Decoding Compact Disc Audio From Scratch

February 16, 2023

In the rare case we listen to an audio CD these days, we typically rely on off-the-shelf hardware to decode the 1s and 0s into the dulcet tones of Weird Al Yankovic for our listening pleasure. [Lukas], however, was recently inspired to try decoding the pits and lands of a CD into audio for himself.

A fair bit goes into decoding Red Book digital audio.

[Lukas] did the smart thing, and headed straight to the official Red Book Audio CD standard documents freely available on archive.org. That’s a heck of a lot cheaper than the €345 some publishers want to charge. Not wanting to use a microscope to read the individual pits and lands of the disc, [Lukas] used a DVD player. The electrical signals from the optical pickup were captured with an oscilloscope. 4 megasamples of the output were taken at a rate of 20 megasamples per second. This data was then ported over to a PC for further analysis in Python.

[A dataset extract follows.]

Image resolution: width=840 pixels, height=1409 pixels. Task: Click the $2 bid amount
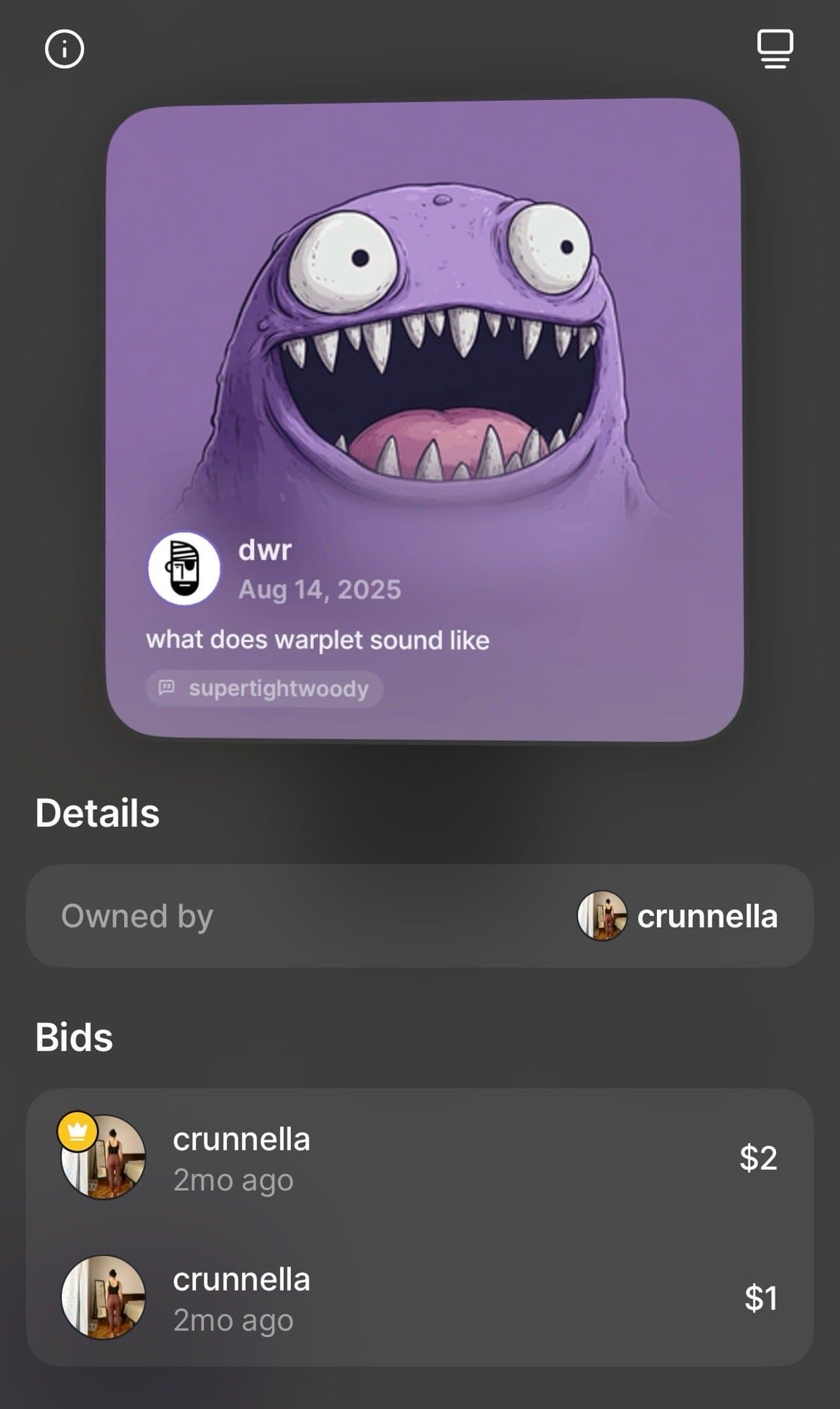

[Lukas] steps us through the methodology of turning this raw data of pits and lands into real audio. It’s a lot of work, and there are some confusing missteps thanks to the DVD player’s quirks. However, [Lukas] gets there in the end and shows that he truly understands how Red Book audio really works.

It’s always interesting to see older media explored at the bare level with logic analyzers and oscilloscopes. If you’ve been doing similar investigative work, don’t hesitate to drop us a line!

36 thoughts on “Decoding Compact Disc Audio From Scratch”

Michael Black says:

February 16, 2023 at 4:14 am

I just bought a set of the first five Lovin Spoonful albums. And a set of thefirst five (Young) Rascal albums. Fortydollars total, came from the UK.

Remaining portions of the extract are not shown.